FRAGMENTO DE LECTURA →

━━━━━━━━━━━━━━━━━━━━

Sin embargo, el mundo está subdividido en estados fronterizos y que están lado a lado, y desde la óptica Estadocéntrico, aún bien firme y dominante, una entidad natural y casi eterna. Desde el momento que los Estados concebidos autoritarios y con fronteras soberanas, las migraciones son consideradas una desviación y una anomalía que deben ser abolidas. El respeto a los derechos humanos impone que se repiense el papel de los Estados. Los migrantes y refugiados, no son protagonistas de un nuevo escenario anárquico por cruzar fronteras de forma indocumentada, para salir de los desastres causados por las políticas antisociales de Estados antidemocráticos.
En la actualidad emergen conflictos entre los partidarios de las fronteras cerradas y los promotores de las franjas fronterizas abiertas. Se trata de dos posiciones que se insertan en el liberalismo o, mejor, revelan su impasse: una apoya la autodeterminación soberana y la otra reivindica la libertad y el derecho a migrar.
Migrar es una acción política, cuyo derecho aún debe ser reconocido por los ESTADOS. Por lo tanto, urge restablecer el -ius migrandi- derecho a migrar, principalmente en una era en que el colapso de los derechos humanos es tal que parece ser lícito preguntarse si el fin de la hospitalidad sin fronteras, no han sido sellados en definitivo a través de las políticas y leyes xenofóbicas, racistas y discriminatorias.
Reconocer el derecho del migrante y refugiado es abrirse no sólo a una ética de la cercanía, sino también a una política de acogida, protección, promoción e integración. Dicha política debe ser entendida en su sentido más amplio y profundo, que, además de la participación, también indica simultaneidad. En un mundo atravesado por la concomitancia de tantos migrantes y refugiados, construir puentes de unidad significa compartir la proximidad espacial en una convergencia temporal en que el pasado de cada uno puede articularse en el presente común en vista de un futuro común.

━━━━━━━━━━━━━━━━━━━━

ENTRADAS PROPORCIONADAS →
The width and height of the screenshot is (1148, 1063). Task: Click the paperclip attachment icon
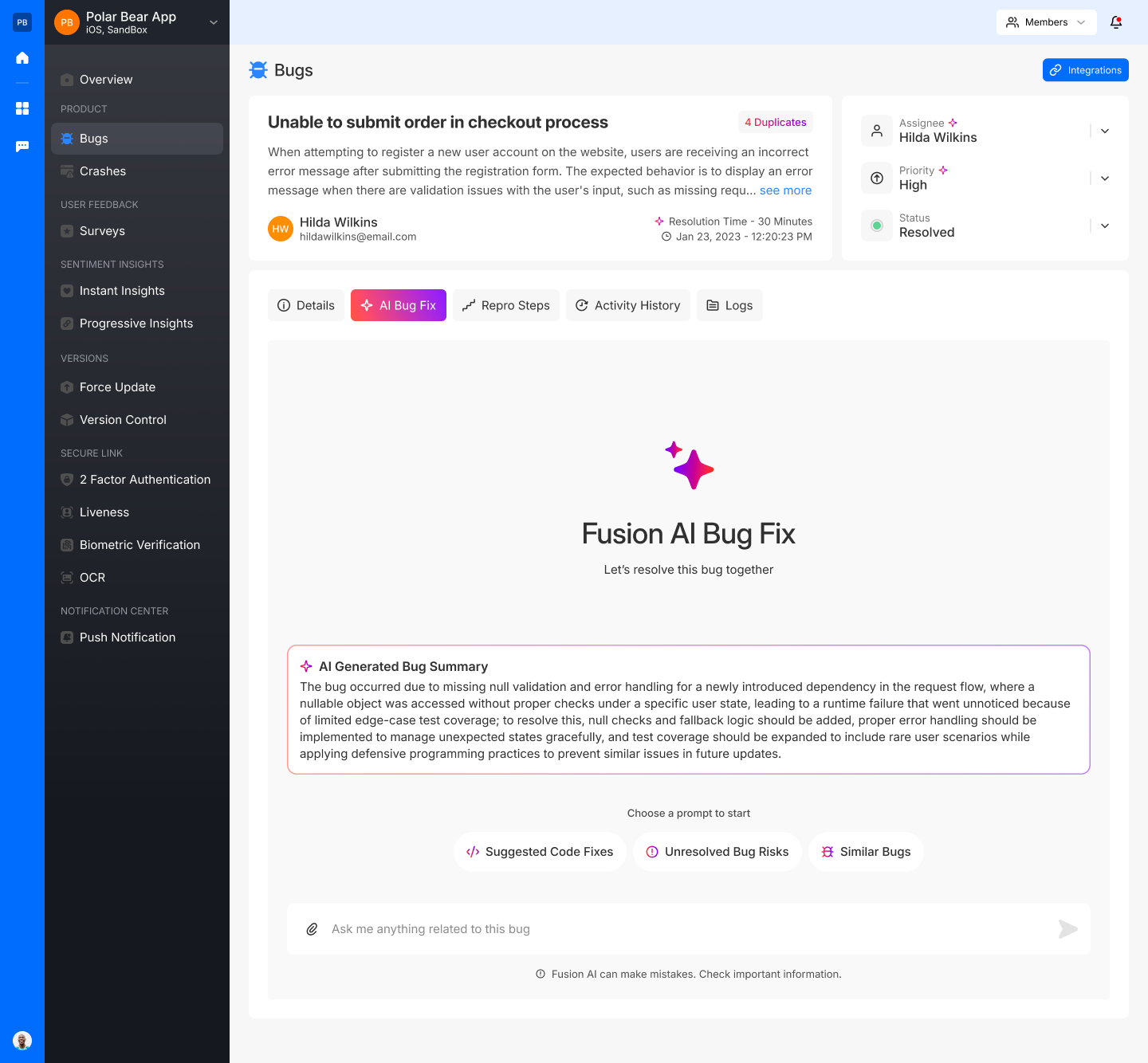313,929
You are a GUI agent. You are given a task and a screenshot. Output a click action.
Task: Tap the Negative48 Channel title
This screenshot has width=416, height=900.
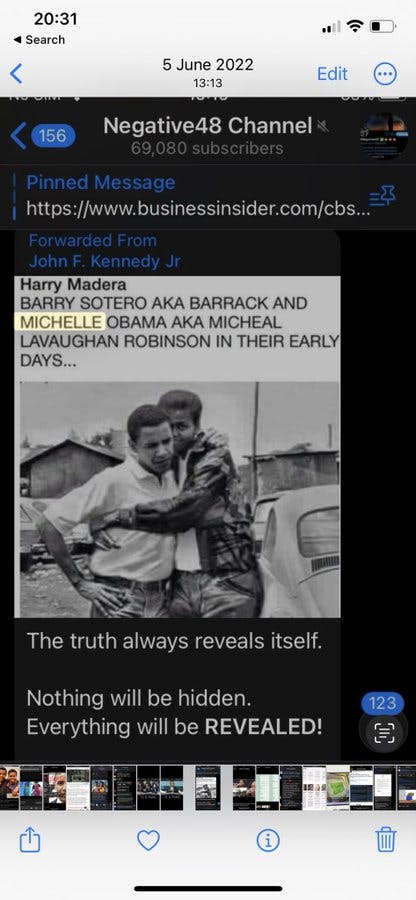208,126
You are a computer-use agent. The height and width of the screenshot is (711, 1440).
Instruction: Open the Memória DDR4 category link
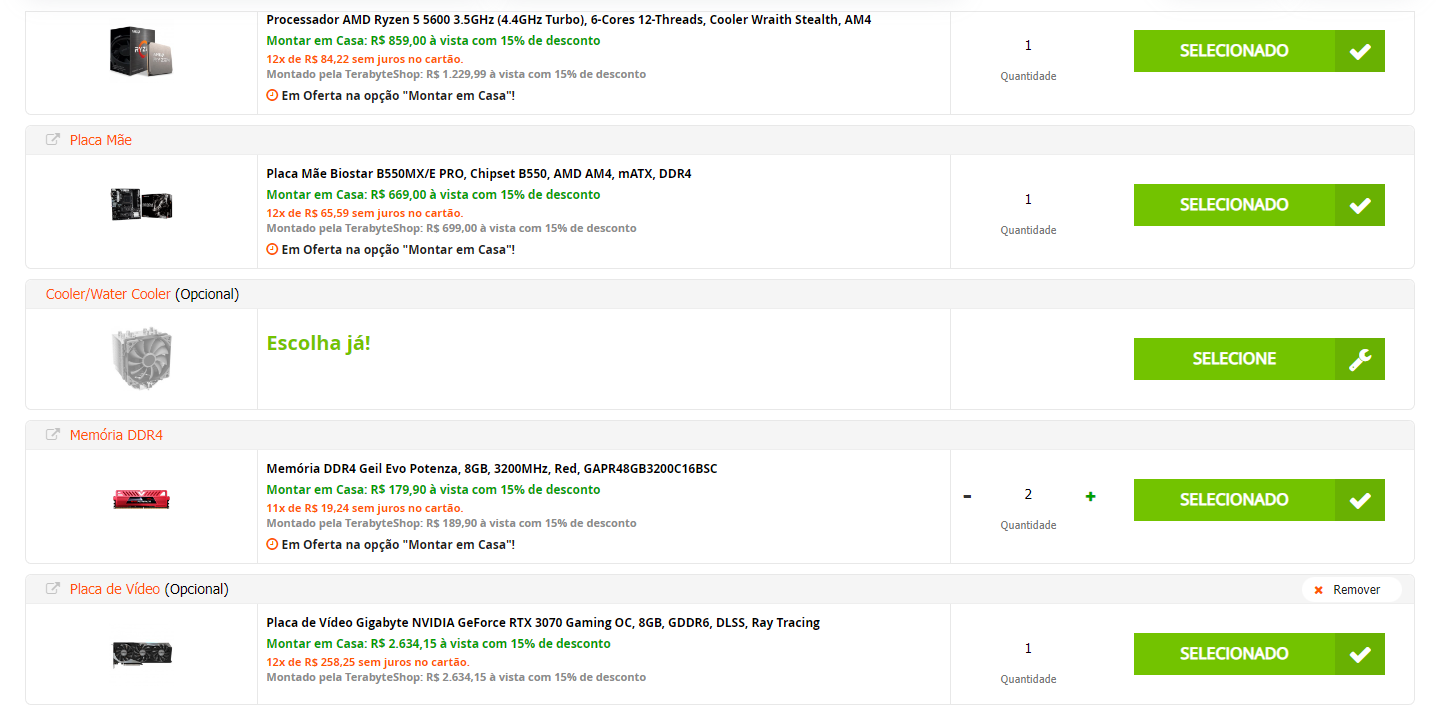click(x=116, y=435)
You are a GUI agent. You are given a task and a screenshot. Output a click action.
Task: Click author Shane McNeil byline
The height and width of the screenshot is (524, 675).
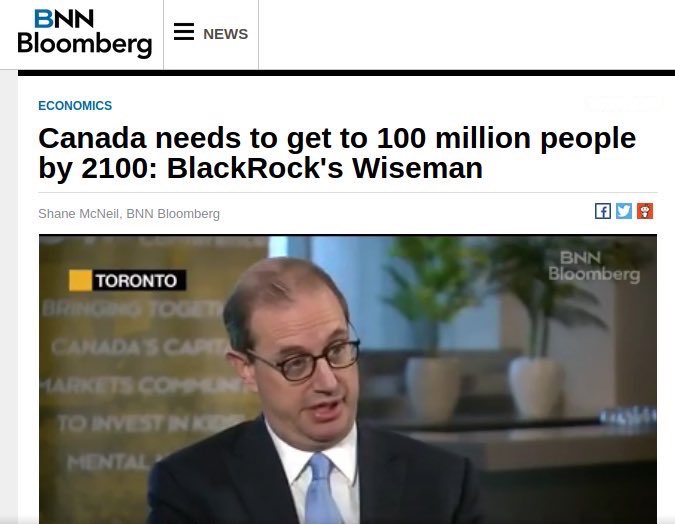(129, 214)
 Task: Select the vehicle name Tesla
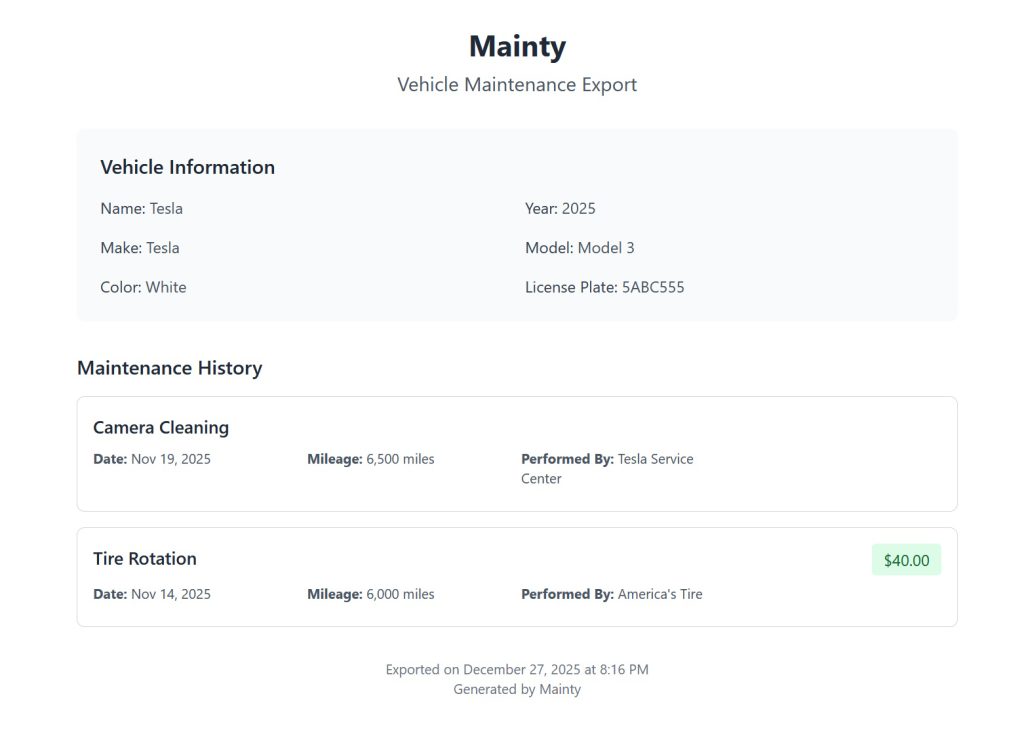pos(141,208)
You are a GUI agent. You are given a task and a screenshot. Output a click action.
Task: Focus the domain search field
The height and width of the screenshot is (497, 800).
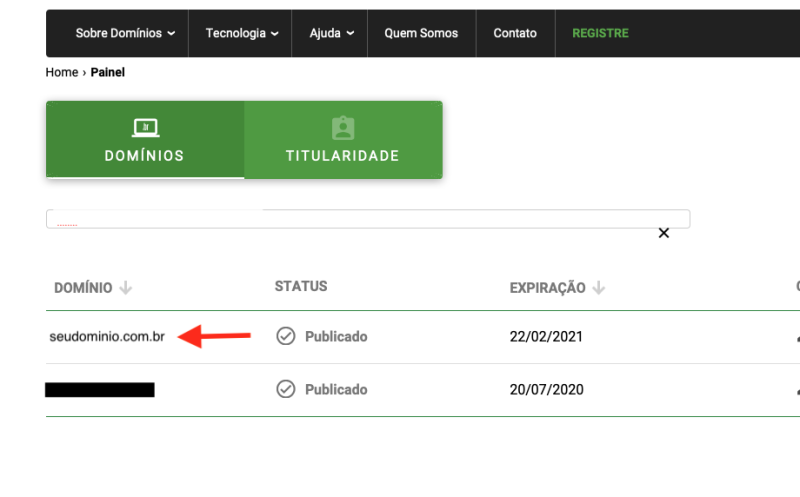367,218
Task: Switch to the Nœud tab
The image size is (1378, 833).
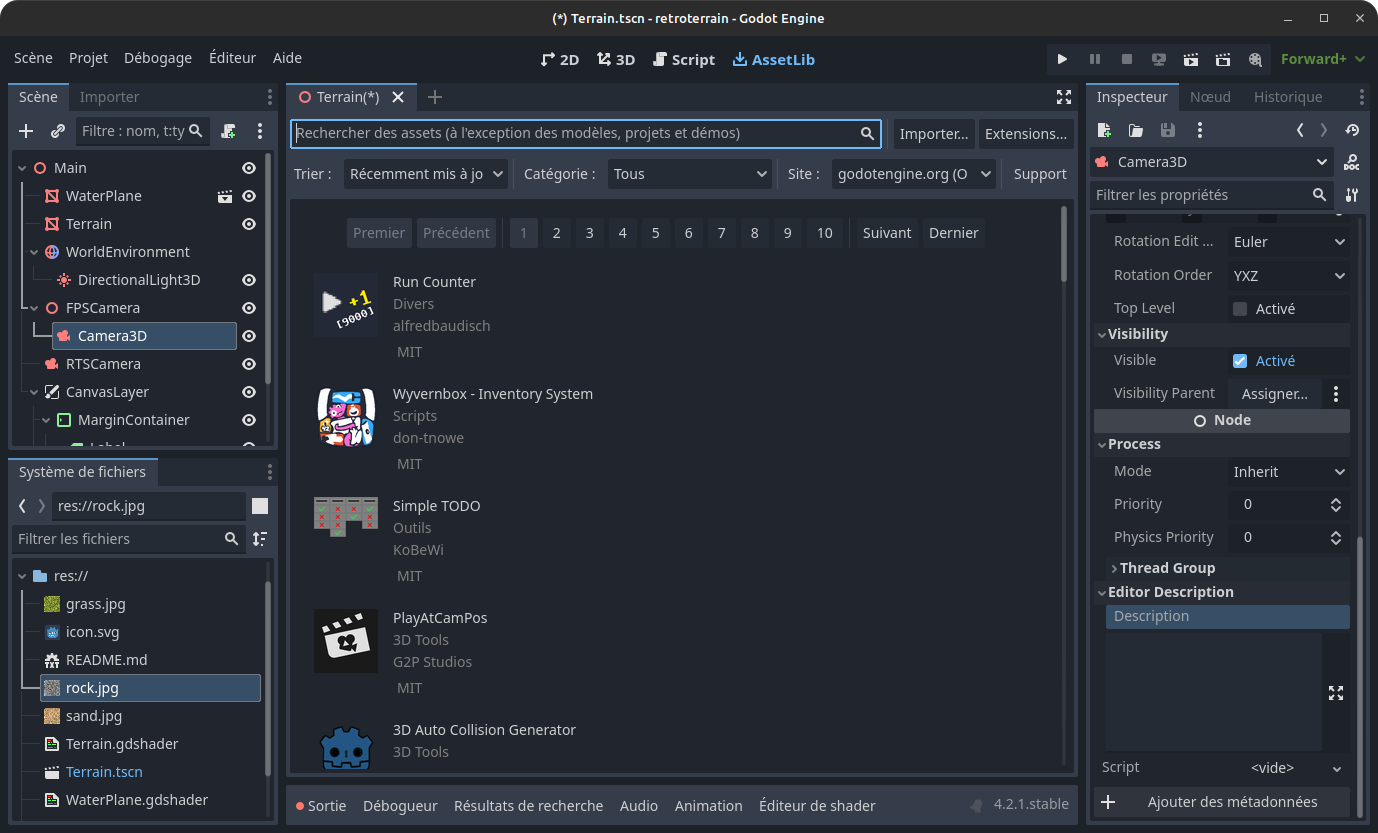Action: [x=1210, y=97]
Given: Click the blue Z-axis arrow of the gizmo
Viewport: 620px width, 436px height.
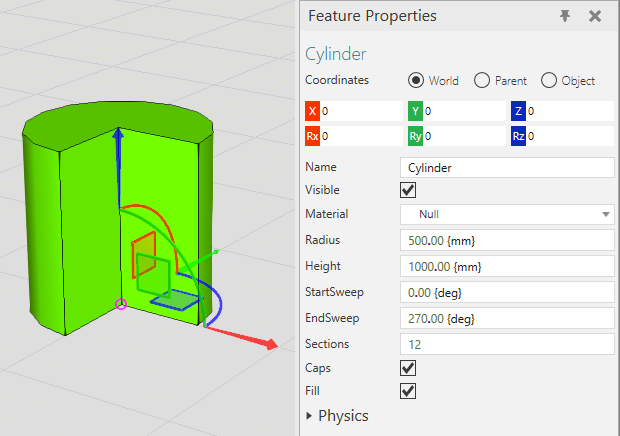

━━━━━━━━━━━━━━━━━━━━

INSTRUCCIÓN DE TRABAJO 1 → Indica si cada afirmación concuerda con el fragmento sobre las migraciones y responde sí o no, citando literalmente las palabras que lo deciden. (a) Migrar es una acción política cuyo derecho ya está reconocido por los Estados. (b) Los partidarios de las fronteras cerradas y los promotores de las franjas fronterizas abiertas representan dos posiciones que se insertan en el liberalismo. (c) La política de acogida, además de la participación, también indica simultaneidad.
INSTRUCCIÓN DE TRABAJO 2 → Reproduce sin cambios el pasaje del fragmento sobre las migraciones que va desde «En la actualidad» hasta «derecho a migrar.».
Las entradas no son necesarias.

RESPUESTA FINAL 1 →
(a) No: «Migrar es una acción política, cuyo derecho aún debe ser reconocido por los ESTADOS».
(b) Sí: «Se trata de dos posiciones que se insertan en el liberalismo».
(c) Sí: «que, además de la participación, también indica simultaneidad».

RESPUESTA FINAL 2 →
En la actualidad emergen conflictos entre los partidarios de las fronteras cerradas y los promotores de las franjas fronterizas abiertas. Se trata de dos posiciones que se insertan en el liberalismo o, mejor, revelan su impasse: una apoya la autodeterminación soberana y la otra reivindica la libertad y el derecho a migrar.